Spin-averaged $B_c$ Spectrum in a Cornell-type Potential Using VMC Baseline and GFMC Evolution
Tarik Akan
TL;DR
The paper tackles the spin-averaged $B_c$ spectrum using a minimal spin-independent Cornell potential, anchored to the experimental $1S$ centroid via $V_0$. It employs a two-stage VMC+GFMC projector approach to solve the radial Schrödinger problem and project energies for each $(n,\ell)$ channel, scanning $(\sigma,\kappa)$ to minimize the RMSE against experimental centroids. A low-RMSE valley in parameter space is identified, with a representative best point $\big(\sigma,\kappa,V_0\big) = (0.1625~{\rm GeV}^2, 0.6125, 0.901875~{\rm GeV})$, yielding spin-averaged masses within tens of MeV of data and showing consistency with canonical heavy-quarkonium parameter regions. The results establish a numerically controlled baseline for heavy quark spectroscopy that can be extended to spin-dependent splittings and relativistic corrections, linking with broader quarkonium phenomenology and lattice results.
Abstract
In this work, the spin-averaged $B_c$ spectrum is computed in a naive Cornell framework, treating the meson as a nonrelativistic system in a spin-independent potential. The Cornell parameters are calibrated directly to the spin-averaged $B_c$ tower by anchoring the $1S$ centroid and scanning a grid in $(σ,κ)$, with the additive constant $V_0$ fixed at each point by the experimental ground state mass. The spectrum is obtained with a two stage Monte Carlo approach. Variational Monte Carlo (VMC) provides optimized radial trial states with the desired nodal pattern. Fixed node Green's function Monte Carlo (GFMC) then projects the corresponding ground state energies for each $(n,\ell)$ channel.
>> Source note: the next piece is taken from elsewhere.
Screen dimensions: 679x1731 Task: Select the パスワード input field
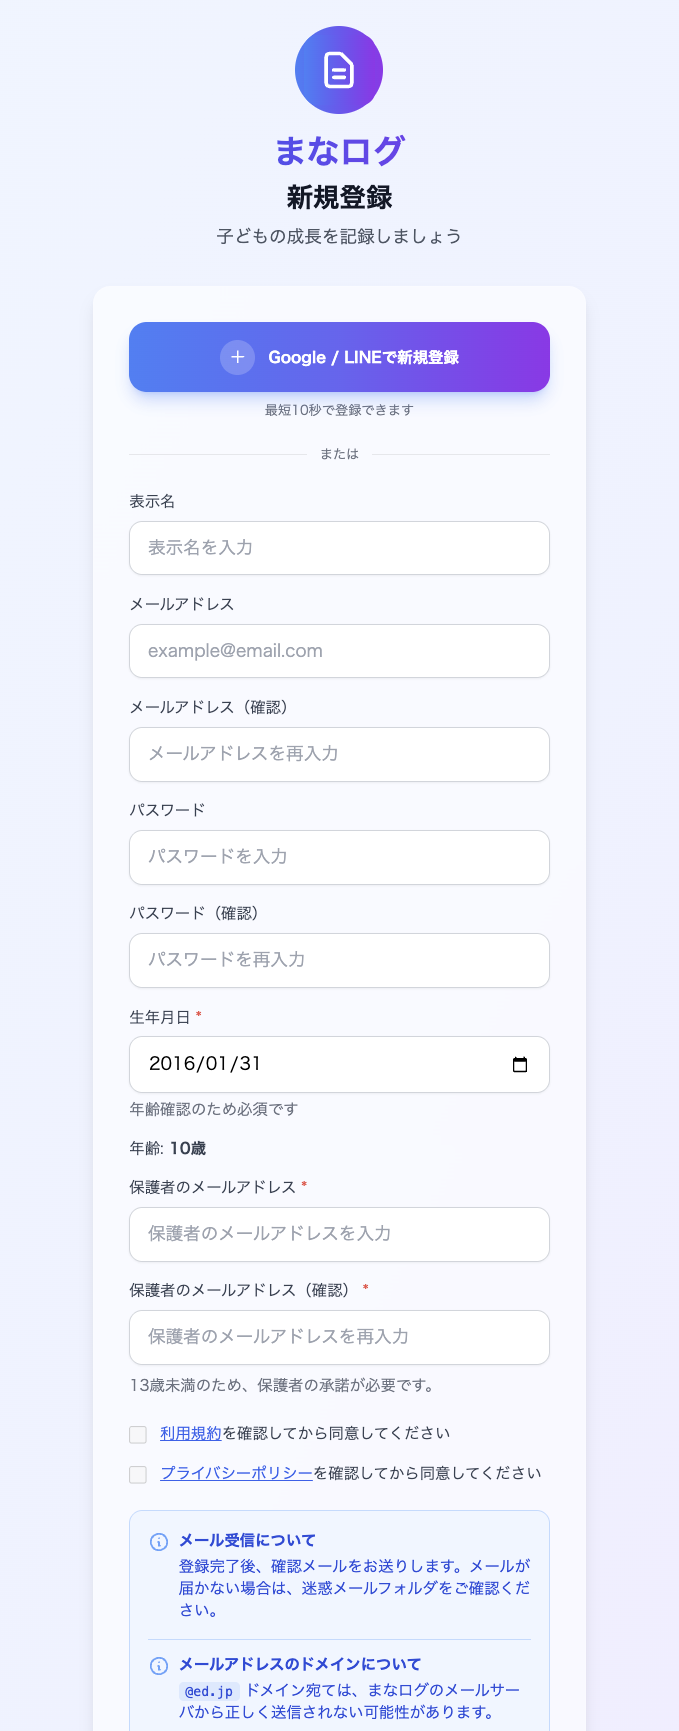(339, 857)
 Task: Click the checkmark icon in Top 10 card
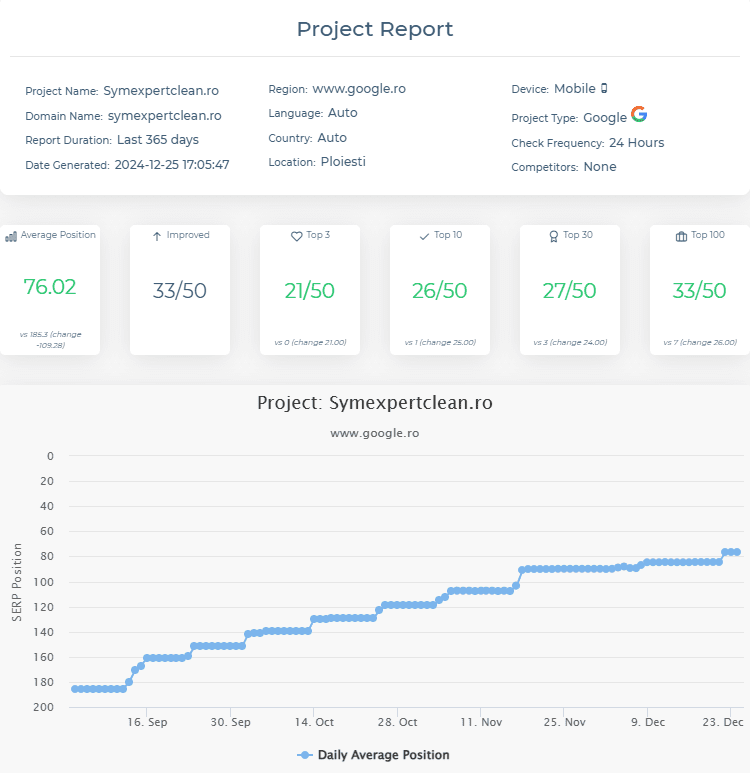click(424, 236)
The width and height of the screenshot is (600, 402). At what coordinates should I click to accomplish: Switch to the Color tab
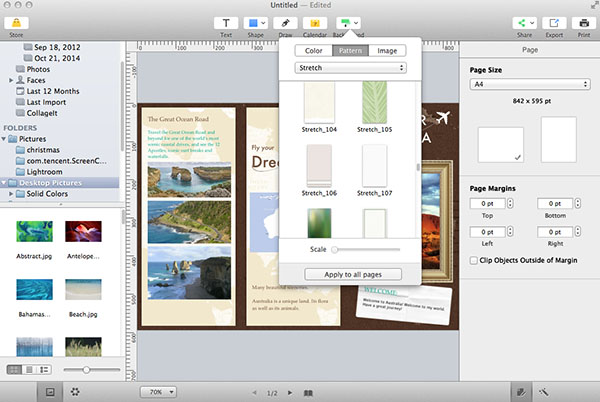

Controlled scans over the GFMC time step, projection time, walker population, and radial grid identify plateau regions where discretization and projection systematics are quantitatively under control. At a representative best point in the low-RMSE valley, the predicted spin-averaged masses agree with the experimental centroids at the level of a few tens of MeV, and the fitted Cornell parameters are consistent with canonical heavy quarkonium analyses.